Dr Shahine is supervising three junior post-doc researchers and three PhD students, as well as conducting his own research.

Biochemist Dr Milda Kaniusaite’s research in the field of discovering new antibiotics earned her a Dean’s Award for Doctoral Thesis Excellence.

She said the exciting interdisciplinary project sought to understand the biosynthesis mechanism of clinically relevant antibiotics such as Teicoplanin and Vancomycin, then, based on these findings, re-engineer the biosynthesis pathway and demonstrate production of altered sequence products.

“This project was highly unique, given the fact that I was able to isolate whole antibiotic biosynthesis mega-enzymatic machinery from bacteria,” Dr Kaniusaite said. “In general, findings from my PhD can be considered as a set of rules that provide novel guidelines for effective biosynthetic pathway re-engineering leading to the synthesis of new molecules,” she said.

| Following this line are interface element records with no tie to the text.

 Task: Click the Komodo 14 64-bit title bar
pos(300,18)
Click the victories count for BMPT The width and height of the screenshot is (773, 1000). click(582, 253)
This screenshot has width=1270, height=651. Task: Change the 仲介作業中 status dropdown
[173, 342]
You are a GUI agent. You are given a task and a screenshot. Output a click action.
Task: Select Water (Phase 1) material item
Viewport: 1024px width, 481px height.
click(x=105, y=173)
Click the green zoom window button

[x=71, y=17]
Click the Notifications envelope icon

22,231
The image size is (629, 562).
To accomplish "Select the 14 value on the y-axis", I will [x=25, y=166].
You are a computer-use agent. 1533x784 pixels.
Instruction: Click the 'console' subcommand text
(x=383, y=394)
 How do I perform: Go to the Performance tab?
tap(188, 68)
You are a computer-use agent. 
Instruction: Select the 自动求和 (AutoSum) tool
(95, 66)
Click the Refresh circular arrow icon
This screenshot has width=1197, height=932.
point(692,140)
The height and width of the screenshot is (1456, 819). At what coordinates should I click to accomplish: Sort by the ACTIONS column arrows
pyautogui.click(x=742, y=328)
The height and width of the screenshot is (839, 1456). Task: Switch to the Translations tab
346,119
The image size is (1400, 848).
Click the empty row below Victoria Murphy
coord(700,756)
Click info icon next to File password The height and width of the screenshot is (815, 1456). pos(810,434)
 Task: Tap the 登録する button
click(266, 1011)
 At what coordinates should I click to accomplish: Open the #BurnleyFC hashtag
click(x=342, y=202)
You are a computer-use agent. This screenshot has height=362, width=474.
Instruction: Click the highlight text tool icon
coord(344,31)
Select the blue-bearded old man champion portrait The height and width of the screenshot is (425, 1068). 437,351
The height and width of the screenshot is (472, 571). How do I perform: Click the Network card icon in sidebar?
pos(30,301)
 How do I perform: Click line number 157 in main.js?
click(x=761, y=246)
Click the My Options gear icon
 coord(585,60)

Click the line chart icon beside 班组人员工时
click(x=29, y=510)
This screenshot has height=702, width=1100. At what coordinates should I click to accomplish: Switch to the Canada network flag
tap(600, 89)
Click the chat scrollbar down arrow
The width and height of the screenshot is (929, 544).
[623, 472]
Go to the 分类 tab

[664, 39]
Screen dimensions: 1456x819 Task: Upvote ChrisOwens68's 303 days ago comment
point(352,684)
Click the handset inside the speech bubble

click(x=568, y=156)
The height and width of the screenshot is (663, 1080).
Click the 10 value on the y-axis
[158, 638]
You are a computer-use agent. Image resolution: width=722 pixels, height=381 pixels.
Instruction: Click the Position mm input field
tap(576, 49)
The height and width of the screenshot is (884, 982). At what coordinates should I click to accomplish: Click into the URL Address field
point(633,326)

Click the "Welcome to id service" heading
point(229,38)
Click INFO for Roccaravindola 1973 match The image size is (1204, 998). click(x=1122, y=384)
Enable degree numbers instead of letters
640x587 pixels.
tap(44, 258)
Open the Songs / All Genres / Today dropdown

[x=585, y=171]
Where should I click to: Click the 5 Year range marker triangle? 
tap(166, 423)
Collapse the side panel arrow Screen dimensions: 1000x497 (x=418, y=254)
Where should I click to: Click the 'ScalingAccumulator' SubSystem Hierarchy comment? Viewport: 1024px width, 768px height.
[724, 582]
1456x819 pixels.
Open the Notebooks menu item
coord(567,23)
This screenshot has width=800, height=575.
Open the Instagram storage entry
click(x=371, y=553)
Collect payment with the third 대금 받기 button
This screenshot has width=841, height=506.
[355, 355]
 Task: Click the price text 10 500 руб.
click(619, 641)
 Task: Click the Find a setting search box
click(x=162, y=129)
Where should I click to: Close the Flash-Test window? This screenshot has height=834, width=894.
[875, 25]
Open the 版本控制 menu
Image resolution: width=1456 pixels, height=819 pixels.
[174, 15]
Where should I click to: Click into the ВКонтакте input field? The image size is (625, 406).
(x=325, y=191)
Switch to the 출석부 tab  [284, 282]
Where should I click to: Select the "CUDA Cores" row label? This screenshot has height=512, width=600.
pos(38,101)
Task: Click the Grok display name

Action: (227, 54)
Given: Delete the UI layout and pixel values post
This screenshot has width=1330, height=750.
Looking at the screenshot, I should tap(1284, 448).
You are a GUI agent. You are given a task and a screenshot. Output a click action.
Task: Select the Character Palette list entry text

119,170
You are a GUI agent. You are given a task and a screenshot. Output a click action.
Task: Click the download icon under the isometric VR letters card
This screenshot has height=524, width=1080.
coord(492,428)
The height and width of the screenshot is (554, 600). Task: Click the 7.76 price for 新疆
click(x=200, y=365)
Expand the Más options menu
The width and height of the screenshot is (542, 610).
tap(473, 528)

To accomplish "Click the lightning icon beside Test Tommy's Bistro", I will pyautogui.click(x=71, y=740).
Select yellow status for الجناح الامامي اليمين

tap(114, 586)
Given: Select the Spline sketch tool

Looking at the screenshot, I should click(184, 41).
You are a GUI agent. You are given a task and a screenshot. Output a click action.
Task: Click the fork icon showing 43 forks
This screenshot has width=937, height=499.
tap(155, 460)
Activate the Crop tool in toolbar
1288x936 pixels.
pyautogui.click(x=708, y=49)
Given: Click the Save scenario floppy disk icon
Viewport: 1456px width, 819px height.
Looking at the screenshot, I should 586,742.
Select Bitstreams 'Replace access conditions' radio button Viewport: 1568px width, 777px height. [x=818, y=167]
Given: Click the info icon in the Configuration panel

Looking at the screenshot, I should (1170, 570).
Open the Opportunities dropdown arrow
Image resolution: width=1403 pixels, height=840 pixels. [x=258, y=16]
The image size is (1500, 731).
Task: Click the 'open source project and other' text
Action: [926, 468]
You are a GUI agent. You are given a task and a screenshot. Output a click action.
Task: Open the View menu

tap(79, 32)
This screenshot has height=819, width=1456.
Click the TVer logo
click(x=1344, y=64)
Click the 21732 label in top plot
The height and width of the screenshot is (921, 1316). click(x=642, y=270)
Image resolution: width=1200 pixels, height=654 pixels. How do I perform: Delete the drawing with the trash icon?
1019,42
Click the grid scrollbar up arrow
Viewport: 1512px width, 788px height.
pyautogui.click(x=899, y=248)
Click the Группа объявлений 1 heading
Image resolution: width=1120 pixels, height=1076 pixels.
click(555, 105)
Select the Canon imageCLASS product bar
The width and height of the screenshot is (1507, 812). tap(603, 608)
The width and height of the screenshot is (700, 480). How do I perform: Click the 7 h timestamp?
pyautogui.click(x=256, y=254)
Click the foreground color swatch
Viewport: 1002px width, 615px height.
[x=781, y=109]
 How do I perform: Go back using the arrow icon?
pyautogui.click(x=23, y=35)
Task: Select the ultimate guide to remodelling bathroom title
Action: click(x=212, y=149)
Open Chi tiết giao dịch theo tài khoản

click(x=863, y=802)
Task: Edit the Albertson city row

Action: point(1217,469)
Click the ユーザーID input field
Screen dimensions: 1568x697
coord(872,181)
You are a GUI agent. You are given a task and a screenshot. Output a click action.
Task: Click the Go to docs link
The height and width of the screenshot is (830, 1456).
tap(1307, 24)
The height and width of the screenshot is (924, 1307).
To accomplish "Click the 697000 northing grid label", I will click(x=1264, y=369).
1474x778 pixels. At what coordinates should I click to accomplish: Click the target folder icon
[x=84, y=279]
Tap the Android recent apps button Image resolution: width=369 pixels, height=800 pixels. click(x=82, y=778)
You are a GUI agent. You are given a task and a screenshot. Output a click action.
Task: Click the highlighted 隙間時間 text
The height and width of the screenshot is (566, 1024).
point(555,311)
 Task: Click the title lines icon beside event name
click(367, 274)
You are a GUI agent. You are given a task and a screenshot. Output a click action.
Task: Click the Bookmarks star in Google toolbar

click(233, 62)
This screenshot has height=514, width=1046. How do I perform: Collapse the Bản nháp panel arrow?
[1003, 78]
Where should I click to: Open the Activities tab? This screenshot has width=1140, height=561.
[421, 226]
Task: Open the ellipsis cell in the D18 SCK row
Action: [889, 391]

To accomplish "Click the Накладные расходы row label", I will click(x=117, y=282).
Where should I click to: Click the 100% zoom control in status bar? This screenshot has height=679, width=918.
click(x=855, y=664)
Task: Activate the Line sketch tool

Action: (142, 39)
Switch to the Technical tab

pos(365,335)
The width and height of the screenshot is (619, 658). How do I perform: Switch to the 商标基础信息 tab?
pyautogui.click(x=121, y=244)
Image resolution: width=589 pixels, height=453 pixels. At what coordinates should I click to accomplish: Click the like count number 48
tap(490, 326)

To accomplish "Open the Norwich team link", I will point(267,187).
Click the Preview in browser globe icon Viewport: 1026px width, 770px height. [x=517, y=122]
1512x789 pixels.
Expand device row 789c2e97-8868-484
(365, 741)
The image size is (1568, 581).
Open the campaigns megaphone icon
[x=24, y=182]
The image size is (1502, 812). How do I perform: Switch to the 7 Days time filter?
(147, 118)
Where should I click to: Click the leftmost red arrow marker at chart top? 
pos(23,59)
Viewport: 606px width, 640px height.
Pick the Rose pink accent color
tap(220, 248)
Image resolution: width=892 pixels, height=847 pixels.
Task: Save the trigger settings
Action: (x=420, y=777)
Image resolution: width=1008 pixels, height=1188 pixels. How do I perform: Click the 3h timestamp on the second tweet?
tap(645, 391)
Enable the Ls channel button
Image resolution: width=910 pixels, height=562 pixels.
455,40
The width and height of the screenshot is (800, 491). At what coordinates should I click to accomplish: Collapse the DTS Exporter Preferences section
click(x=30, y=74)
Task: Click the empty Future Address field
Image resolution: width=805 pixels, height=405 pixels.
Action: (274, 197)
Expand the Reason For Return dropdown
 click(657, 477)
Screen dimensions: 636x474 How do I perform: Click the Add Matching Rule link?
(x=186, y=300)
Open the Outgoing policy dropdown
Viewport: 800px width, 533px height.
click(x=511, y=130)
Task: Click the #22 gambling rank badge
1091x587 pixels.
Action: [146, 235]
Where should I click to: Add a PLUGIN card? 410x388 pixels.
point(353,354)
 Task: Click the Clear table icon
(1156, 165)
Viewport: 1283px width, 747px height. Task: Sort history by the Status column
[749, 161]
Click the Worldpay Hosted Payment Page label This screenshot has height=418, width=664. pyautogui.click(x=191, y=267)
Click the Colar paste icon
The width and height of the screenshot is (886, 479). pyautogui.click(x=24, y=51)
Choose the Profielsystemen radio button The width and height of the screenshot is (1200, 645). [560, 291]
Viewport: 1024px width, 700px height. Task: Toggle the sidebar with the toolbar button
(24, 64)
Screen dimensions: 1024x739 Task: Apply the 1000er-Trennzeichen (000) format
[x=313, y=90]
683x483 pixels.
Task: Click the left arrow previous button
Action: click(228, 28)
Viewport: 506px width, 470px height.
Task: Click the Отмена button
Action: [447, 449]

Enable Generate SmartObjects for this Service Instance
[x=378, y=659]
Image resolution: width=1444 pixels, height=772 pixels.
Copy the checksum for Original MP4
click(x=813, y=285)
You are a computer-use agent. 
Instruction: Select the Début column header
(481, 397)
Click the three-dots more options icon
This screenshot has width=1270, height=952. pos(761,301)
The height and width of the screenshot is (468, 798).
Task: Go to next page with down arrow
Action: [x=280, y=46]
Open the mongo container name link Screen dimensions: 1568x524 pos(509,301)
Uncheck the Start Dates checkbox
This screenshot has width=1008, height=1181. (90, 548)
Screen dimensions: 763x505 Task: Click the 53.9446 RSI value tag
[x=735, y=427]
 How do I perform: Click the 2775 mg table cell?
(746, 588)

“The results from this study appear to be universal and can be relevant to the re-engineering of many other clinically important compounds produced by mega-enzymes. “This I believe will be of great importance in developing new drugs related to the treatment of antibiotic-resistant bacterias,” she said.

Dr Kanuisaite said it was a great pleasure and honour to win the award. “The award motivates and boosts my confidence that I am on the right track being a researcher and working for science. It helps me to open new doors, get new opportunities and gives an additional strength dealing with new and upcoming challenges.”

She is now a post-doctoral researcher at the Institute for Clinical Medicine at the University of Oslo, Norway.

The awards were given to 25 Monash Medicine, Nursing and Health Sciences individuals and team recipients for outstanding achievements in education, research, industry education programs, professional services, and doctoral thesis.

During the virtual event this month, Professor Christina Mitchell AO, Dean of Monash Medicine, Nursing and Health Sciences acknowledged the efforts of all staff and PhD graduates. “I would like to congratulate all of our award winners. You are an amazing group and outstanding in every way. I look forward to congratulating you in person soon,” she said.

Videos of this year’s winners discussing their projects and achievements can be viewed on the Dean’s Award for Excellence website.


About the Monash Biomedicine Discovery Institute at Monash University

Committed to making the discoveries that will relieve the future burden of disease, the newly established Monash Biomedicine Discovery Institute at Monash University brings together more than 120 internationally-renowned research teams. Our researchers are supported by world-class technology and infrastructure, and partner with industry, clinicians and researchers internationally to enhance lives through discovery.